Metro State is the most successful of Minnesota State’s seven state universities and 30 community colleges at maintaining high enrollments in an era of declining populations seeking higher education. The university, its faculty and students continue to receive local, state, regional and national accolades. We are already doing quite well, thank you.
If it ain’t broke, why mess with success? Since its founding in 1971, Metro State has always been a maverick institution. Before it even opened its doors, the chair of the prestigious Carnegie Commission on Higher Education was proclaiming the school as “perhaps the most innovative institution of higher education in the United States.” During its 50th anniversary year, let’s stick with a winning strategy – stay the course!
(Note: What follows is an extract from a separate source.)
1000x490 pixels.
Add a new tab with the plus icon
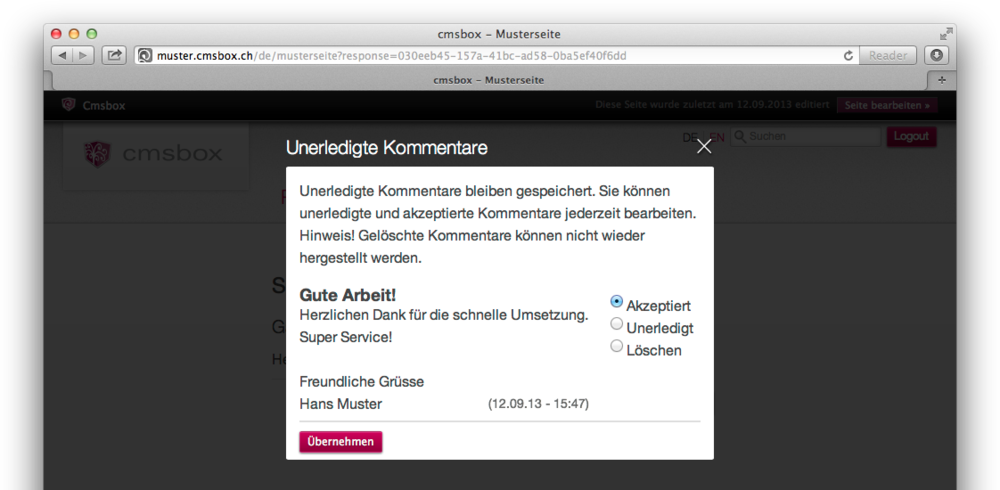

The university president also shut down the university-wide discussion forum, a virtual venue where every employee was free to exchange and debate ideas and opinions. She sent an all-campus email: “I’d like to share with you that I and the President’s Executive Cabinet have made the decision to discontinue access to the unmoderated email list, METRO-Discuss, effective Tuesday April 27. . . . This email list does more harm to individuals and campus culture that is warranted by any positive value we might identify from continuing this approach.”
Our campaign to save the institution’s name, Metropolitan State University, succeeded. During Convocation Week in August, the administration gave up its quest for a new name, announcing that the name of the university would not change.
Nevertheless, I remain frozen out of my university email account, and the METRO-Discuss venue is no more, buried in the bowels of an information and technology bureaucratic tomb.
What next? After 37 years of award-winning teaching and institutional stewardship, I finally retired last spring at age 76, so they cannot fire me. Wait, they just fired me as an adjunct instructor! Will my honorific title, professor emeritus, also be rescinded?
Rude, crude and savagely confrontational: These discourses are time-tested measures of any organization’s commitment to free speech.
Free speech is a fine thing, until it begins to threaten the bedrock foundation of an undemocratic academic bureaucracy. Then the authorities begin accusing critics of violating the opaque rules of a “Respectful Workplace” policy, finding them guilty, and punishing them. I admit the emails (including some of mine) sometimes impolitely questioned the president and her administration’s decision making. Additionally, individual administrators were bluntly challenged.
The bureaucracy has won, for now. I am yoked with a lifetime scarlet letter within my beloved university. However, as the Chinese dissident Ai Weiwei put it, “Censorship is saying: ‘I’m the one who says the last sentence. Whatever you say, the conclusion is mine’. . . . The people will always have the last word — even if someone has a weak, quiet voice. Such power will collapse because of a whisper.”
At my retirement party in May, my friends and colleagues resolutely whispered in unison; they gave me a plaque with this epithet: “The Great Gadfly.”
Editor’s note: Given the chance to respond to Bute’s allegations, a Metro State University spokesperson sent the Reformer a statement: “As part of research for university branding project there was a survey regarding the name and other attributes of the university. There was a lively campus debate about Metro State’s name, with many differing opinions expressed. The result of the process is that the university will keep its full legal name, and as we’ve done in the past, refer to ourselves as Metro State University. The assertion that there was any retaliation directed at Mr. Bute is not accurate.”